Russian state television covered a robotics forum this week. Whilst the whole forum – aimed at younger people getting into robotics – looks pretty cool, the part that caught the eye of Russia 24 was a freakishly human-like robot called Boris.
Boris was shown on stage with co-hosts using dance moves so realistic that your dad would proudly use them at a wedding. Russia 24 told its viewers that the robot "has already learned to dance and he’s not that bad,” the Guardian reports.
Boris, called "the country's most modern robot" by the channel, also held a conversation with conference hosts, telling the audience "I know mathematics well but I also want to learn to draw".
Later on the robot is shown being interviewed in the studio by a host of the show, again using astonishingly realistic movements.
The video drew suspicion from people who saw the segment, as, though robots are becoming much more agile, they tend to move like this. Which is incredibly cool, but not remotely like a person.
A much more agile robot, from our IFLScience Instagram page.

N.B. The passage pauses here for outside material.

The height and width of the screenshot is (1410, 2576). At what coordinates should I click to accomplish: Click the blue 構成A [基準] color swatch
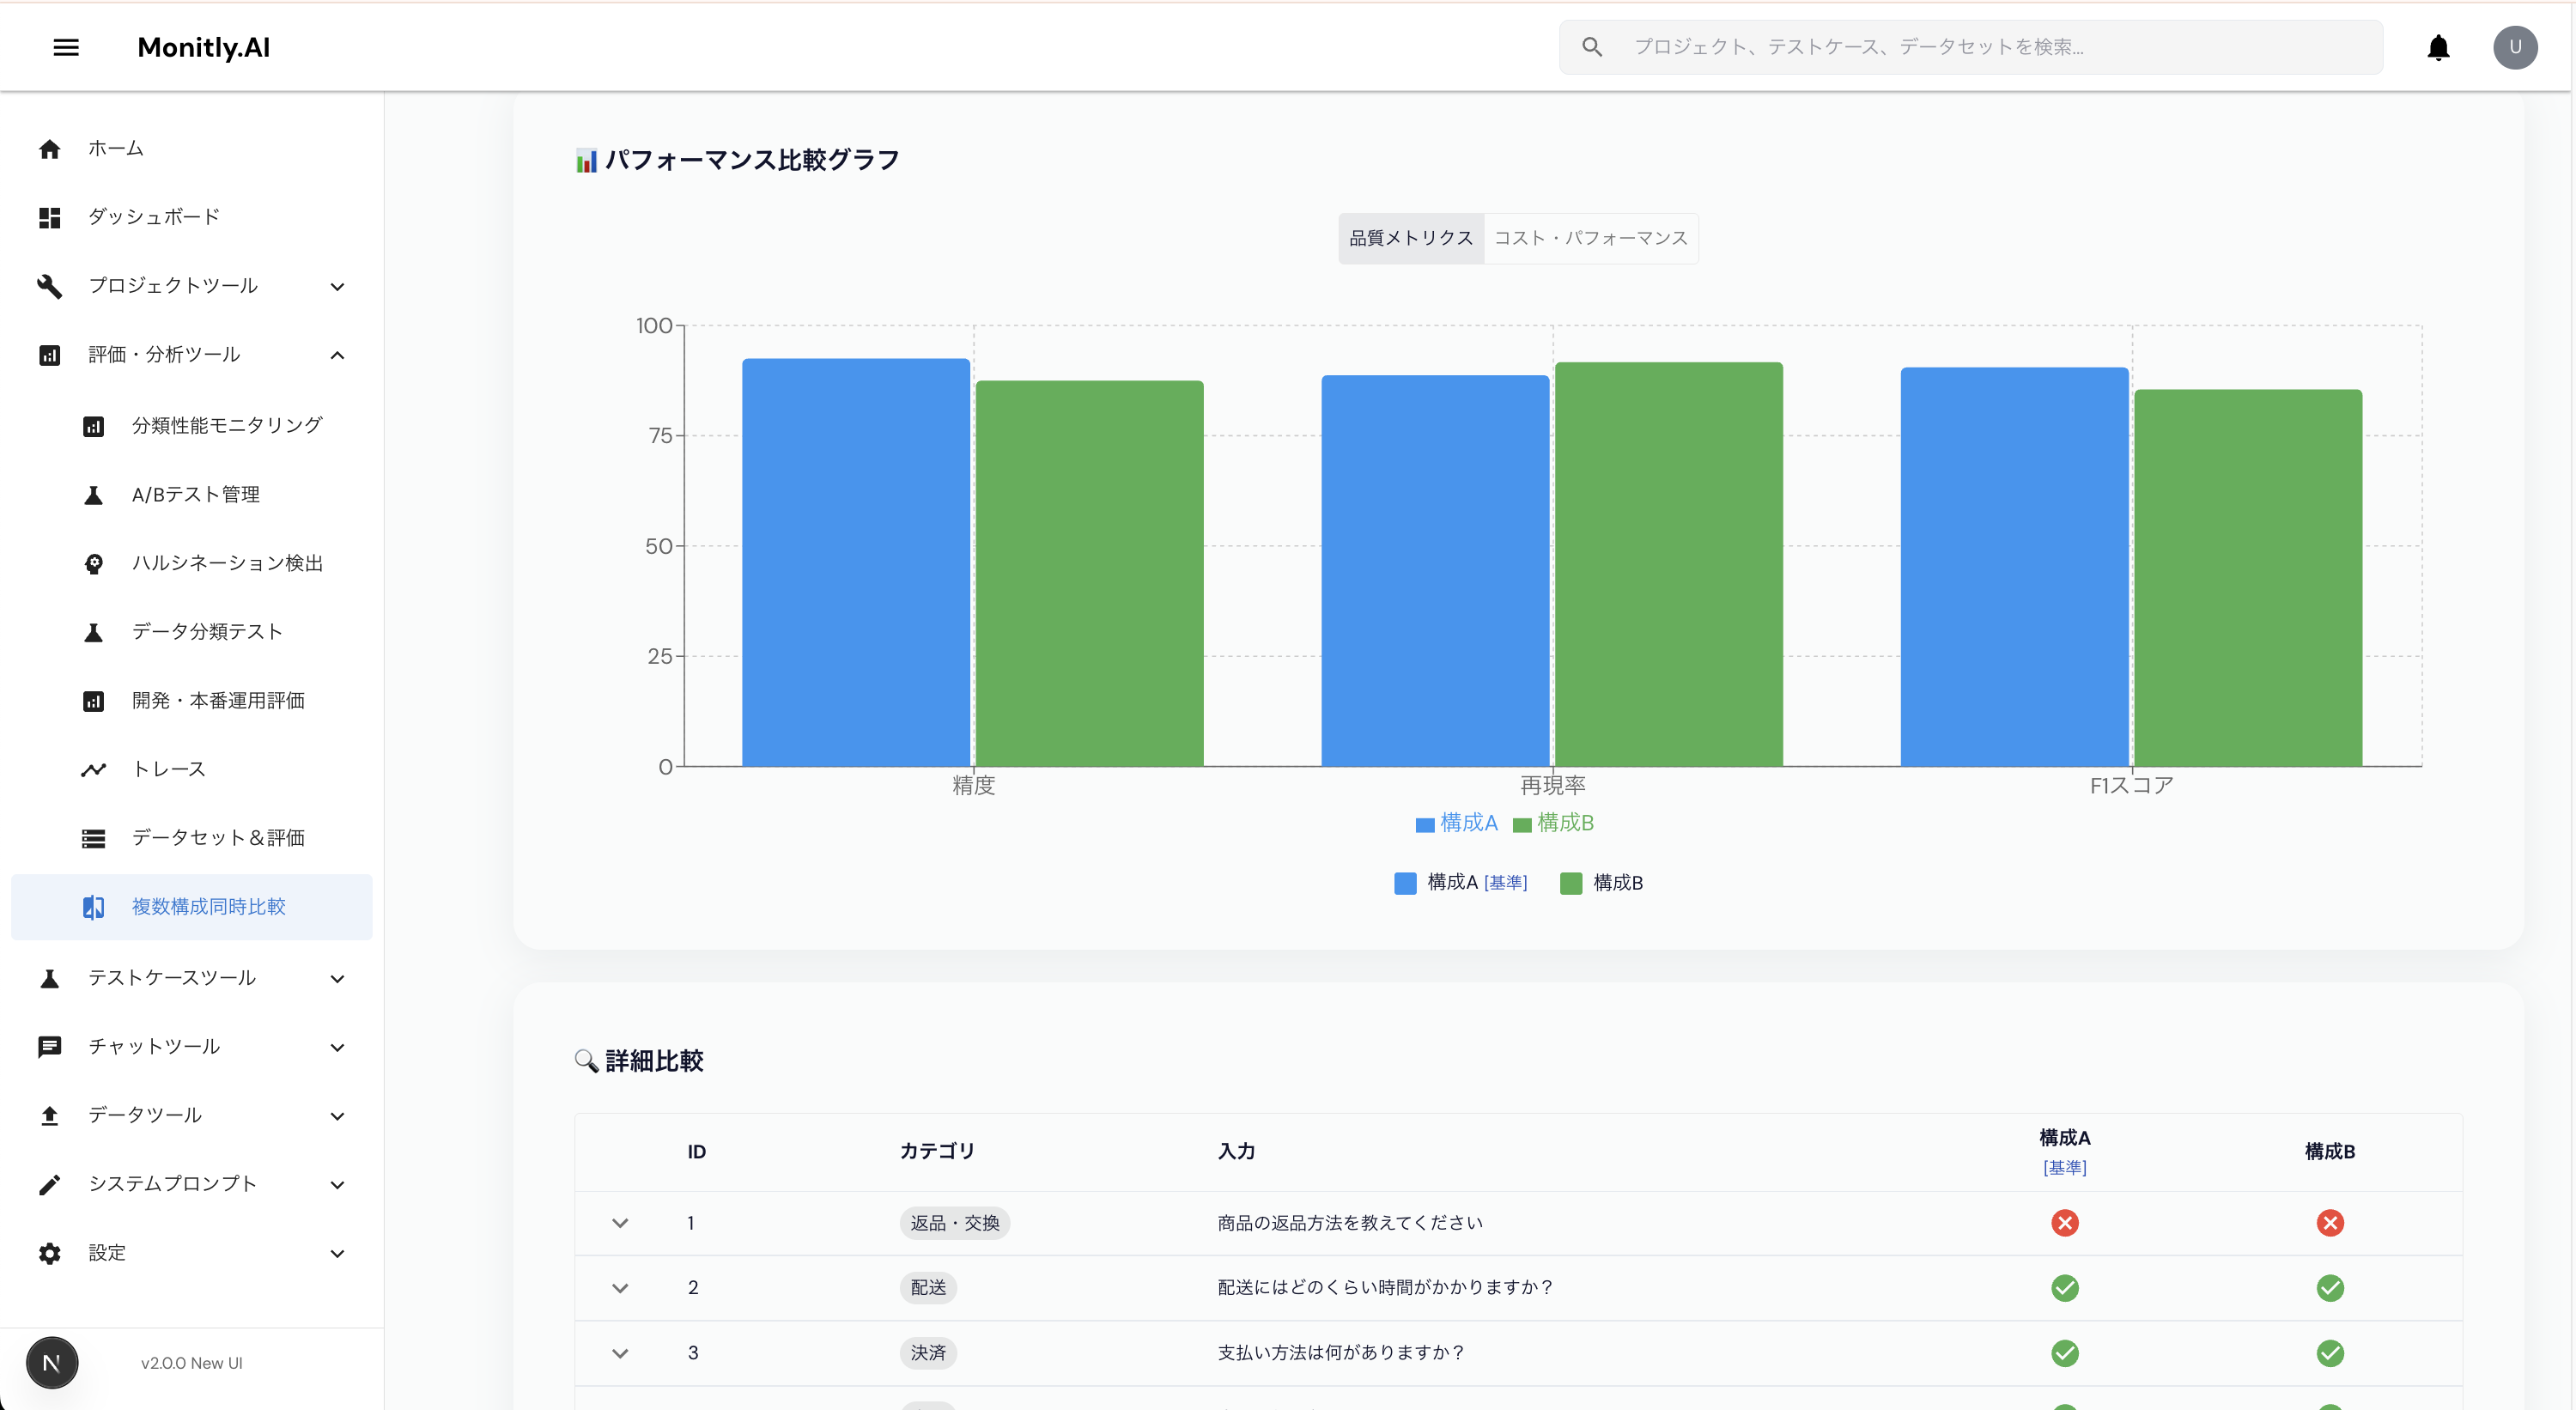pos(1405,883)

If this robot is what Russia 24 reported, it would be an astonishing advance in robotics and a huge leap into the uncanny valley. It even looks pretty much the exact same shape as a human.
Before you buy yourself a bunker and join the robot-fighting resistance, here's where it turns out that Boris isn't a robot at all. It's essentially the plot of the Simpsons episode.
Russian website TJournal investigated, after becoming suspicious of the video. "How did Russian scientists get the finished robot so quickly, without publishing any intermediate results?" they asked, and why is it shaped like it is a robot suit with a man inside it, rather than a hinged machine?
In what can only be a direct homage to the episode where Homer dresses up as a robot to impress Bart by fighting robots on Robot Wars, it turns out the reason Boris looks like he's a human in a robot suit is because he is a human in a robot suit.
Photos tweeted from the conference showed very clearly that the robot had a human neck, which isn't anything like the classic "bits of wire and metal" that you'd usually find inside a robot. Even the really advanced ones.
TJournal discovered that the man is wearing an Alyosha the robot suit made by a company called Show Robots. Realistic though they are, they become less so when you remove the robot head.
The forum itself say that they hadn't claimed that the Boris was anything other than a man in a very expensive costume, the BBC reports. Quite why Russia 24 portrayed the "robot" as real is unclear, as they have yet to release a statement.